Talking Tax: May 2022

Author: Adam Spriggs, R&D Tax Director

As the year moves on, we are still awaiting an update from HMRC on how, and what form, companies will need to pre-apply/notify of their R&D claims for accounting periods starting after 1 April 2023 that was announced in the last budget.

Discussions have been ongoing between HMRC and agent representatives as to how this is structured. HMRC have also recently announced a delay in processing tax credit claims as they check ‘irregular claims’, causing HMRC to miss their usual 28 day target for processing tax credits. This has also had an impact on the processing of payments on closed enquiries as well, where it would be expected these wouldn’t have been considered irregular if approved following an enquiry, but goes to the wider impact these delays are having.

With the taking on of over 100 additional staff within the department, HMRC have naturally increased the amount of enquiries they have been opening. Whist the issue of subcontracted and subsidised expenditure can dominate a lot of claims, with more heading to FTT (this will be discussed next month), the handling of an enquiry can be straightforward – as long as the claim was prepared and properly assessed prior to submission. The article below offers some guidance as to things to consider if faced with an enquiry.

Article: What to do in the event of an HMRC enquiry on your R&D claim

Receiving a HMRC enquiry can be daunting, whether its regarding your personal or company affairs, and receiving a R&D Tax enquiry is no different. As with any tax return submitted to HMRC there will always be a chance you may be randomly selected for an enquiry and beyond that your risk decreases with the quality of the report and the information provided. Click here to read our article on how you can decrease your chances of a HMRC enquiry.

However, if you get one you may be asking yourself what do you do next?

Consult your advisor

If your accountant or R&D advisor is registered as your HMRC agent then they too would have received the same letter you have. They will be able to talk you through the key areas HMRC are looking into. If you have prepared the claim yourself, or your advisor does not offer HMRC enquiry defence then now is the time to engage with a specialist and contact us.

Further information

More than likely the core of the enquiry will be HMRC seeking more detailed information. This may be:

– Test data or more explanation detailing the iterative testing process that was followed
– Financial transactions – either invoice evidence or understanding how you work with contractors
– Clarification of how the expenditure apportionments have been calculated

HMRC recognise that not all records, beyond financial, of R&D activity are going to be kept – especially if you are claiming for the first time and had no idea what was required. However they have to be satisfied that the R&D activity that has been claimed for has taken place. With your advisor it is important to provide HMRC with as much detail as possible.

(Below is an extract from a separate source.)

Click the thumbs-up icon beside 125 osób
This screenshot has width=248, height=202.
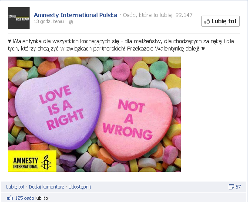tap(10, 198)
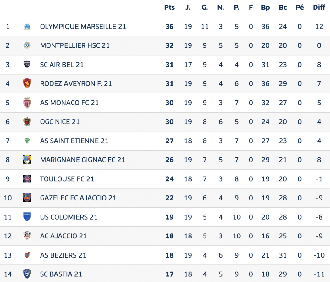Open the OLYMPIQUE MARSEILLE 21 team link

(x=83, y=27)
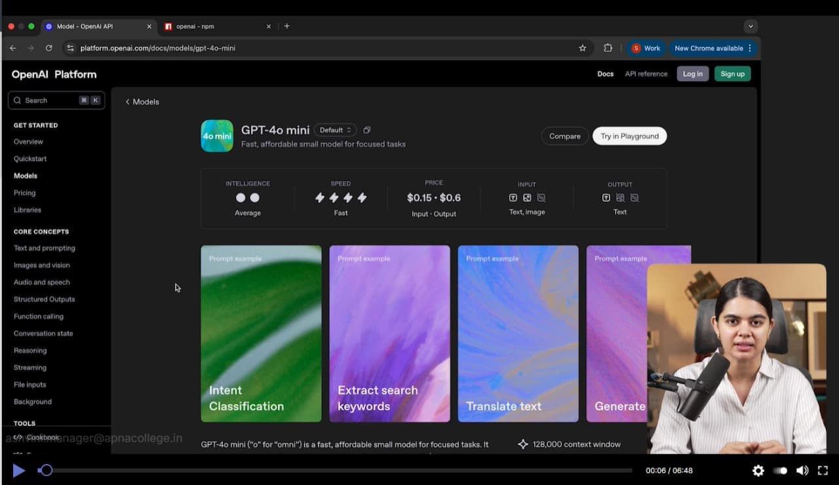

It may be that the enquiry process drags on due to points not being able to be agreed upon. Your advisor should advise when it may be the optimum time to arrange a meeting with HMRC to discuss the enquiry in person/remotely in the interests of resolving it.

Penalties & Interest

HMRC would have no doubt included information concerning their ability to charge interest and penalties. Interest will always be charged based on the number of days you are late in paying your CT liability. If you’re a December year end then your CT will be due by 1 October the following year, so if you haven’t made a payment, or a reduced payment, due to your R&D claim then interest may be charged if HMRC adjust your claim value. Interest is currently charged at 2.6% pa.

Penalties are separate and HMRC have discretion to apply these. In most cases, as long as the claim has been prepared with care and the only continuous point is at what point the uncertainty was resolved (as is often the case) then HMRC will not issue penalties – which can be up to 100% of the benefit you sought if HMRC feel the error was intentional and attempts were made to hide it from them.

Only one enquiry

HMRC are, in most cases, only able to enquiry into a claim once. Therefore, even if they are only concerned with one out of the three projects who’ve submitted, or just need to understand how you work with contractors; they’re going to have to ask questions across the entire claim – technical and financial. So don’t be too concerned if HMRC provide a long list of questions, they’re often only focused on a couple key areas.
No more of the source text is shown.